Les Phlipon ont dû déménager pour prendre un appartement plus petit[1]. La grand’mère Phlipon, l’oncle Bimont, le ménage Besnard, les cousines, toute la parenté conseille à Manon de ne pas se laisser dépouiller du bien de sa mère et de demander des comptes à un père qui oublie ses devoirs. La jeune fille éprouve cependant la plus grande peine à se décider. Enfin, avec des sentiments mêlés où se contredisent le généreux et le raisonnable, elle prend son parti et arrive, après les plus pénibles tribulations à sauver un capital de douze mille livres, qui rapporte 630 francs de rente.

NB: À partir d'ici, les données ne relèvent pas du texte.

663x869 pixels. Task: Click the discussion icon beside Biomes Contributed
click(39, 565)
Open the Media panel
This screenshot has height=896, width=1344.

— Il est dur, écrit-elle à Sophie, d’user de ses droits contre l’auteur de ses jours. Je veux donner à mon père, mon temps, mes soins et mon argent, mais il faut que j’aie mon bien pour le lui conserver.

Roland est à Paris, Manon écrit à Sophie. « Notre voyageur m’intéresse beaucoup. Je le vois très peu. »

Mais cela, c’est de la politique. Si elle l’avait vu si peu, on n’aurait pas jasé, et le « sensible et fougueux apprenti », qui était violemment amoureux de la jeune fille, ne serait pas devenu furieux au point de vouloir tuer Roland, que cette disposition met fort mal à l’aise. Manon soupire : « Ô mon ami, comme on aime à vingt ans ! » ce qui veut dire : « Ce n’est pas comme à quarante-cinq ! »

La bonne, Mignonne, avait bavardé chez Sélincourt, frère des demoiselles Cannet. Manon est obligée d’entrer avec celles-ci dans des explications embarrassées :

Mignonne, toutes les fois qu’elle me voyait la plume à la main, s’imaginait que c’était pour ce grand monsieur qui était venu l’autre jour, des papiers sous son bras…

  1. En 1778, les Phlipon déménagèrent, mais probablement sans quitter leur maison. Ils s’installèrent au premier étage, dans un appartement où Manon eut aussi un petit cabinet d’étude qui lui plaisait.